Las fiscalía sostiene que terceros pagaban sobornos para obtener contratos u otros tratos de favor de Petrobras. El procurador cifró ayer el pago de sobornos en 6.200 millones de reales (unos 1.800 millones de dólares).
“En la punta de esa pirámide está el núcleo político y en el centro de ese núcleo político está Lula”, dijo Dallagnol al presentar su investigación. Unos 50 políticos de casi todos los partidos están en la mira de la Justicia.
Tanto Lula como su esposa, Marisa Letícia Rocco, están acusados de poseer un departamento renovado por una inmobiliaria en Guarujá, estado de San Pablo, a cambio de un trato de favor en sus relaciones con Petrobras.

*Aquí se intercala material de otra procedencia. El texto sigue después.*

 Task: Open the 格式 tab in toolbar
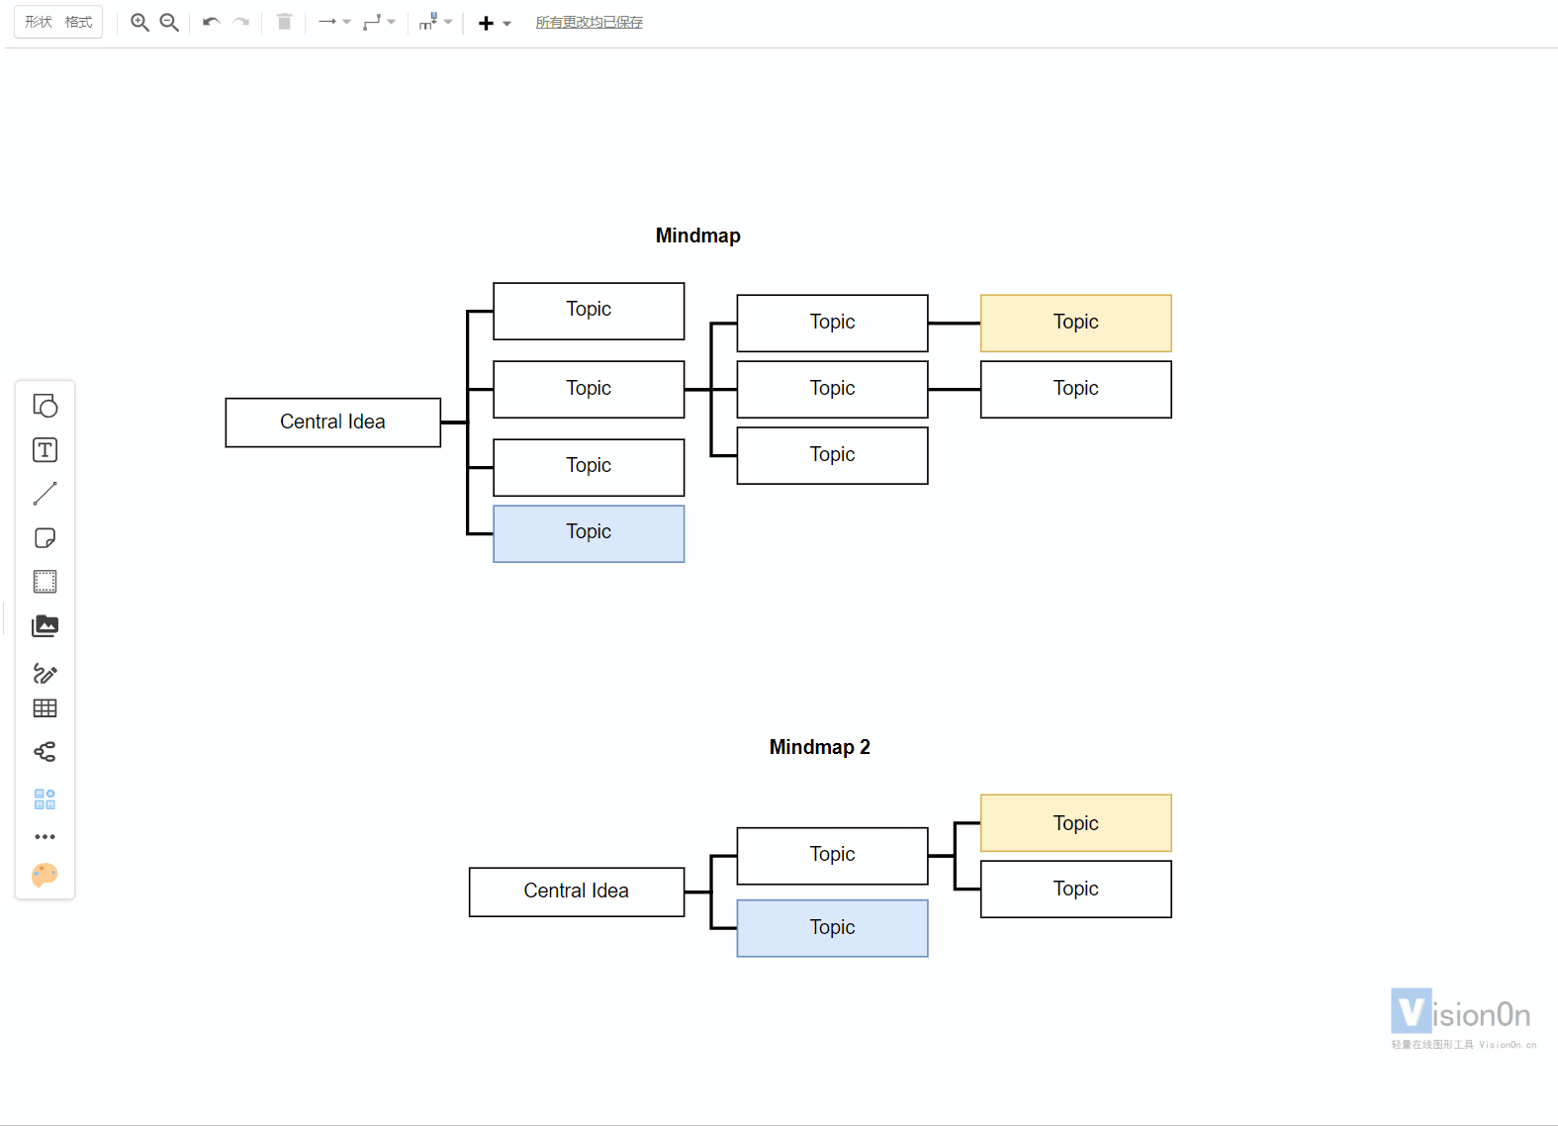point(79,22)
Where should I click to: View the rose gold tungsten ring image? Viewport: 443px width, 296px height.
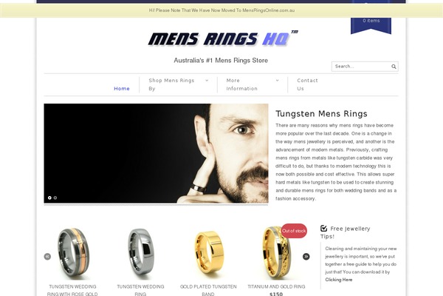73,252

La defensa del expresidente, artífice del despegue económico de Brasil en la primera década del siglo 21, volvió a negar acusaciones. “No fue presentado un solo acto, mucho menos una prueba”, dijo su abogado. El ex presidente, quien se retiró del Palacio del Planalto con 80 por ciento de adhesión, también reiteró su inocencia en Facebook. “Lula ha divulgado documentos que prueban que él no es dueño de ningún departamento en Guarujá”.
Enojo de Rousseff. Dilma Rousseff tildó de "lamentable" la denuncia y opinó que busca impedir la candidatura de Lula en 2018.